WHAT YOU NEED TO DO: Rewrite the entries below as a numbered list, skipping any blank lines.

INFORMATION SHOWN:
>>>>>

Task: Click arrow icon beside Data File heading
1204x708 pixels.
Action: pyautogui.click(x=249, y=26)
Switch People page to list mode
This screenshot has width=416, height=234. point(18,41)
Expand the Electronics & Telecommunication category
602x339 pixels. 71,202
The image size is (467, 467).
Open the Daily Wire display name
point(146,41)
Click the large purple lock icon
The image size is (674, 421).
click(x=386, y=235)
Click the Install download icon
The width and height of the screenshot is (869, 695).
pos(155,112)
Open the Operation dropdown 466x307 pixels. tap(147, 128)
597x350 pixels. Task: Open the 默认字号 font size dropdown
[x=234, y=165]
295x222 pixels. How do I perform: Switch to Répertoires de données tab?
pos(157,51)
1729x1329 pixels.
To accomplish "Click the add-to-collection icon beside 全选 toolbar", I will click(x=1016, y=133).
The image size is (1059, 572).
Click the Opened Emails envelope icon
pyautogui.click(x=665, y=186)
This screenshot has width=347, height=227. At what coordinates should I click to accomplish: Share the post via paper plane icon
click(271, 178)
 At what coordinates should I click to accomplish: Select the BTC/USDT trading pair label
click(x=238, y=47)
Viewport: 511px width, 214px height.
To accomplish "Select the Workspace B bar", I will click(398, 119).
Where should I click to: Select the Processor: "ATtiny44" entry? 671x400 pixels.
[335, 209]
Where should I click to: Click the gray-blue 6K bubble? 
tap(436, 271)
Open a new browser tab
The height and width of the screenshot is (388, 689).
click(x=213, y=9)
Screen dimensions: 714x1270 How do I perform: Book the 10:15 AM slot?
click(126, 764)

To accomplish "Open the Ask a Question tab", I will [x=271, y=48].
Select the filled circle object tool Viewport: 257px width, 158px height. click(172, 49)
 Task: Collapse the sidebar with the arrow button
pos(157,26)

<<<<<

RESPONSE TO THIS EXERCISE:
1. Task: Click arrow icon beside Data File heading
2. 1204x708 pixels.
3. Action: pyautogui.click(x=249, y=26)
4. Switch People page to list mode
5. This screenshot has width=416, height=234. point(18,41)
6. Expand the Electronics & Telecommunication category
7. 602x339 pixels. 71,202
8. The image size is (467, 467).
9. Open the Daily Wire display name
10. point(146,41)
11. Click the large purple lock icon
12. The image size is (674, 421).
13. click(x=386, y=235)
14. Click the Install download icon
15. The width and height of the screenshot is (869, 695).
16. pos(155,112)
17. Open the Operation dropdown 466x307 pixels. tap(147, 128)
18. 597x350 pixels. Task: Open the 默认字号 font size dropdown
19. [x=234, y=165]
20. 295x222 pixels. How do I perform: Switch to Répertoires de données tab?
21. pos(157,51)
22. 1729x1329 pixels.
23. To accomplish "Click the add-to-collection icon beside 全选 toolbar", I will click(x=1016, y=133).
24. The image size is (1059, 572).
25. Click the Opened Emails envelope icon
26. pyautogui.click(x=665, y=186)
27. This screenshot has width=347, height=227. At what coordinates should I click to accomplish: Share the post via paper plane icon
28. click(271, 178)
29.  At what coordinates should I click to accomplish: Select the BTC/USDT trading pair label
30. click(x=238, y=47)
31. Viewport: 511px width, 214px height.
32. To accomplish "Select the Workspace B bar", I will click(398, 119).
33. Where should I click to: Select the Processor: "ATtiny44" entry? 671x400 pixels.
34. [335, 209]
35. Where should I click to: Click the gray-blue 6K bubble? 
36. tap(436, 271)
37. Open a new browser tab
38. The height and width of the screenshot is (388, 689).
39. click(x=213, y=9)
40. Screen dimensions: 714x1270 How do I perform: Book the 10:15 AM slot?
41. click(126, 764)
42. To accomplish "Open the Ask a Question tab", I will [x=271, y=48].
43. Select the filled circle object tool Viewport: 257px width, 158px height. click(172, 49)
44.  Task: Collapse the sidebar with the arrow button
45. pos(157,26)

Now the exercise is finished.